### Task directions
Below are lines of data; restate word for word those running from the line containing "Given: Toggle Override" to the line containing "557x532 pixels.", inclusive, and no others.

[Records supplied Boundary: Start]

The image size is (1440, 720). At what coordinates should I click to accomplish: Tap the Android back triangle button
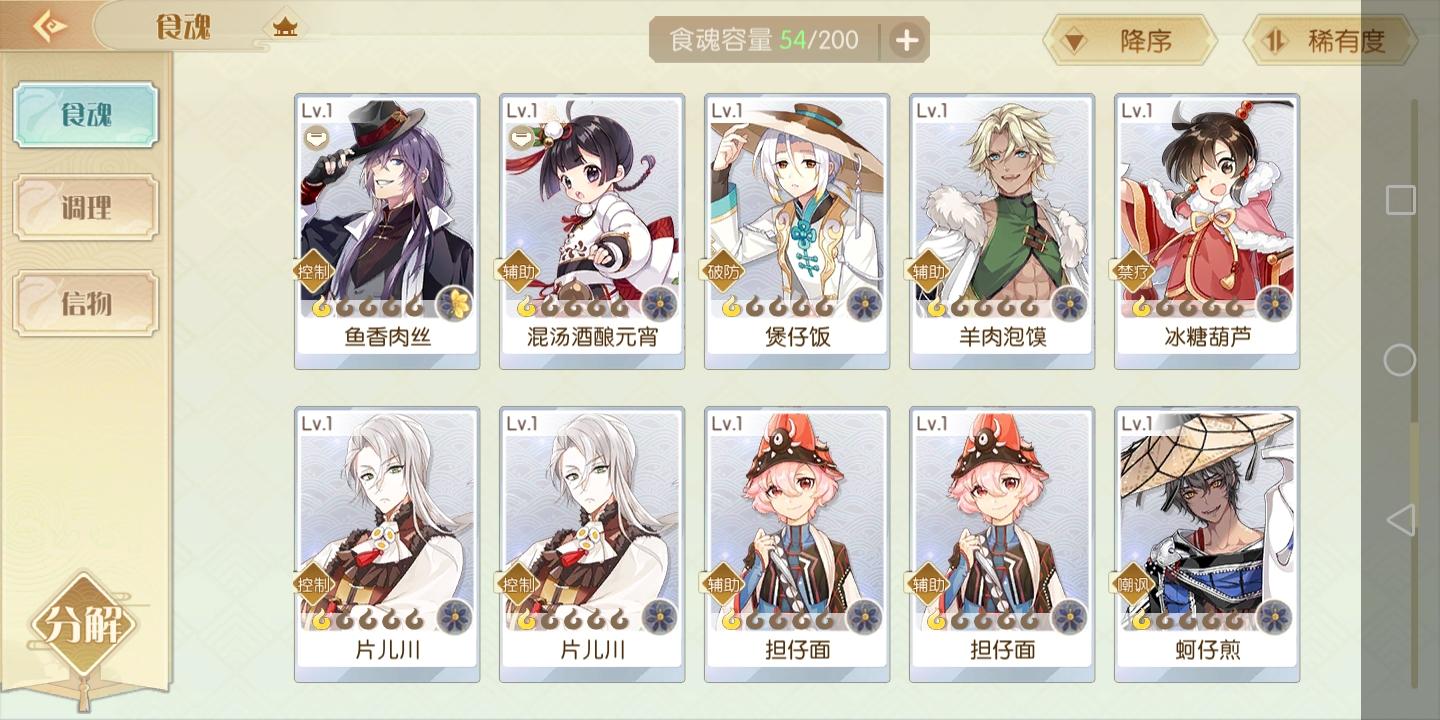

[Records supplied Boundary: End]
[Records supplied Boundary: Start]

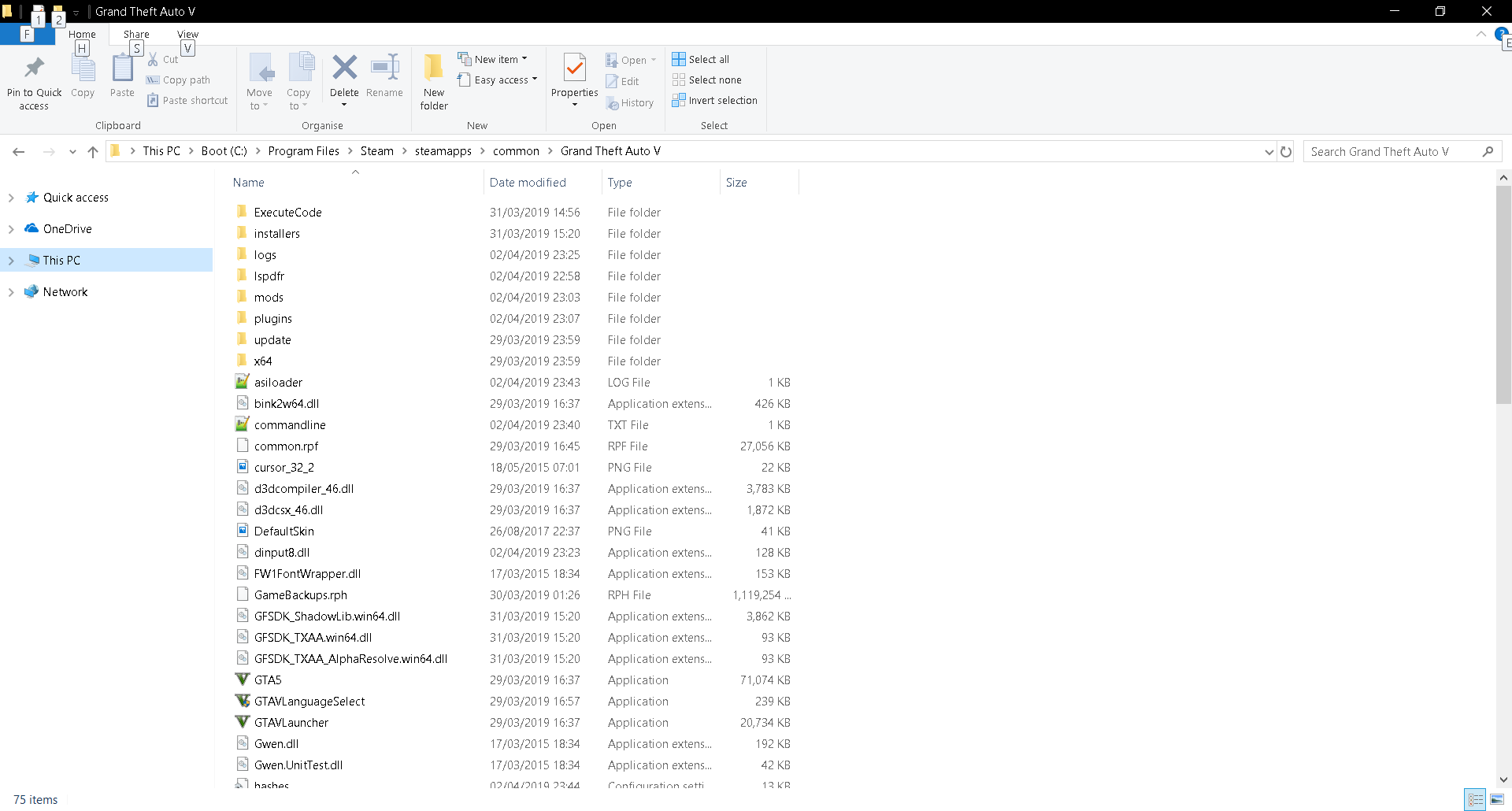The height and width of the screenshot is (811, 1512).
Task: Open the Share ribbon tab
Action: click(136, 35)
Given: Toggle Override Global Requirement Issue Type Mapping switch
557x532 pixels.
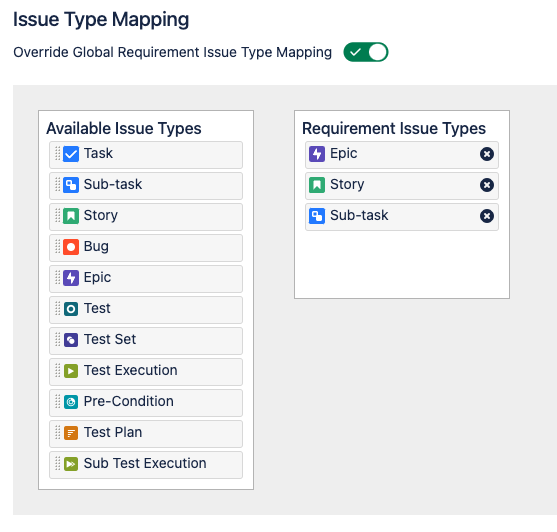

[Records supplied Boundary: End]

### Output for this task
Given: Toggle Override Global Requirement Issue Type Mapping switch
557x532 pixels.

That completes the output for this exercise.